I drink plenty of water because I naturally crave it. I often wonder after a refreshing drink whether plants feel the same way after getting watered: nourished from within. And then I wonder why, despite my affinity for water, I too sometimes fall into a pattern of forgetting and getting dehydrated.

I read somewhere that we can mix up our thirst and hunger signals. When I first read this, I thought “hum, interesting, that’s never happened to me”. But now that I’m cultivating a capacity to observe, I see it happens quite frequently. The common thread in these moments is that I’ve lost my connection to thirst signals because of busyness or distraction (likely missed or overrode initial signals). When I haven’t had adequate water in several days, it feels harder and harder to trace my way back to that faint signal. Then drinking water becomes a task; another thing to track and remember, and not something I do naturally.

I notice parallels with a number of other habits including meditation, writing, movement, sleep, and human connection…essentially anything that feels lifegiving. When I lose that organic signal from within because of modernity’s squeeze, there is pressure to start tracking the when, the how and, the how much. There is pressure to engineer the optimal routine. But once designed, it all backfires. Rather than following that engineered routine, part of me stops wanting to do something that comes so naturally to me.

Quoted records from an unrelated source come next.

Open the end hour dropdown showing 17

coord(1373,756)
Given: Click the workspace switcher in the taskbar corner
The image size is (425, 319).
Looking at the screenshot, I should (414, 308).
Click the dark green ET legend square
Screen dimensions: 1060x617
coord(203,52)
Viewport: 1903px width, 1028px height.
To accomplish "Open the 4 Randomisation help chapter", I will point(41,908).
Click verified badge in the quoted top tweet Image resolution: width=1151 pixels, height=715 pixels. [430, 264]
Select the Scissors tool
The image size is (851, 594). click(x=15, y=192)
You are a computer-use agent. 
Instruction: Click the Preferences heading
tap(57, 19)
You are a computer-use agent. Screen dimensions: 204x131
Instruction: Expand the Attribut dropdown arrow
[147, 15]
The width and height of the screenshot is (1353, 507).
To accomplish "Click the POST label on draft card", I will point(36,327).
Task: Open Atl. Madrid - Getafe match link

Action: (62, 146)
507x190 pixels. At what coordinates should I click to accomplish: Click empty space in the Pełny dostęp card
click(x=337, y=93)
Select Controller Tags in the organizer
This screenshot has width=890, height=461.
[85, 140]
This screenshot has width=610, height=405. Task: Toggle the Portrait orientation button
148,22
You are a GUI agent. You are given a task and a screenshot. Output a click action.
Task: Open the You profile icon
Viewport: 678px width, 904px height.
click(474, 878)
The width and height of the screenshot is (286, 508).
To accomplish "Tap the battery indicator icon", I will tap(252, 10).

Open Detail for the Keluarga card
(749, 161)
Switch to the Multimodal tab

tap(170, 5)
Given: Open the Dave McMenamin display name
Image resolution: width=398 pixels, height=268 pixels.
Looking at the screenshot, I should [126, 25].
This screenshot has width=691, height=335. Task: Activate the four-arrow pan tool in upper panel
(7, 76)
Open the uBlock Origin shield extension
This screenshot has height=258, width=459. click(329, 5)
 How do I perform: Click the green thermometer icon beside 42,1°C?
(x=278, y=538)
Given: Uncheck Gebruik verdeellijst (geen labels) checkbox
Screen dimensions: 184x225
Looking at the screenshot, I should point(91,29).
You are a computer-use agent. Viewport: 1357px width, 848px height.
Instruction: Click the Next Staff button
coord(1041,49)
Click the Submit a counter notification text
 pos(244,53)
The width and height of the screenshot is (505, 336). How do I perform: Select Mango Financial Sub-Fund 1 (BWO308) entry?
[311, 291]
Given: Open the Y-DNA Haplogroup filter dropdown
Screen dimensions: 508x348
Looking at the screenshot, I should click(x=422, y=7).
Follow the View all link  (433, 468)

There seems to be an experiential difference between leaning into the organic nurture of a practice and over-monitoring it for output. For me atleast, one seems to release the creative expansion of the practice and the other somehow robs it. One makes the habit magnetic and the other a bit repellant. It feels as if my psyche is saying: “Give me the tools to make healthful choices, but set me free to interact in those lifegiving pockets without a script.”

I want to build evolving gardens and not static skyscrapers.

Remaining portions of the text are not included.